Exercise goal —
The answer should be an exact repeat of the stretch of material below from the line containing "This screenshot has width=561, height=407." through the line containing "The height and".

Data for the task —
● ● ● ●

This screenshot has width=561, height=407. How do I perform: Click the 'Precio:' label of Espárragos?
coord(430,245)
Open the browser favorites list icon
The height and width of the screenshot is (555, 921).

● ● ● ●

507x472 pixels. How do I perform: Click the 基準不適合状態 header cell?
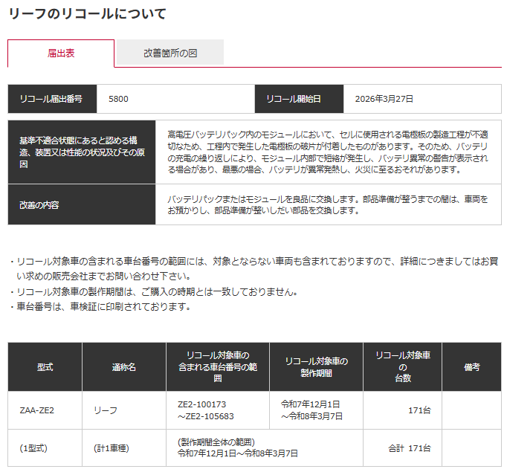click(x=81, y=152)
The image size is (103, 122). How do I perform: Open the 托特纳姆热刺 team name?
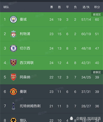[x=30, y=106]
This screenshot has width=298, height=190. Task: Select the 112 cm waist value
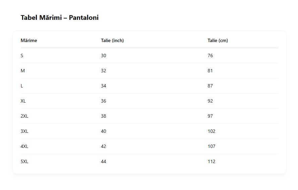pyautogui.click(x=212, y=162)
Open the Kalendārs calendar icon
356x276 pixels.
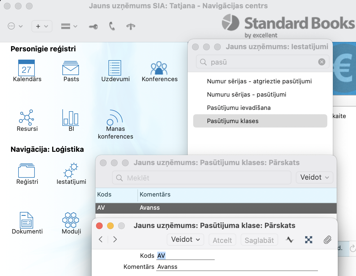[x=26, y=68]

● ● ● ●

Written response —
This screenshot has width=561, height=407. How do I perform: Click the 'Precio:' label of Espárragos?
coord(430,245)
Open the browser favorites list icon
The height and width of the screenshot is (555, 921).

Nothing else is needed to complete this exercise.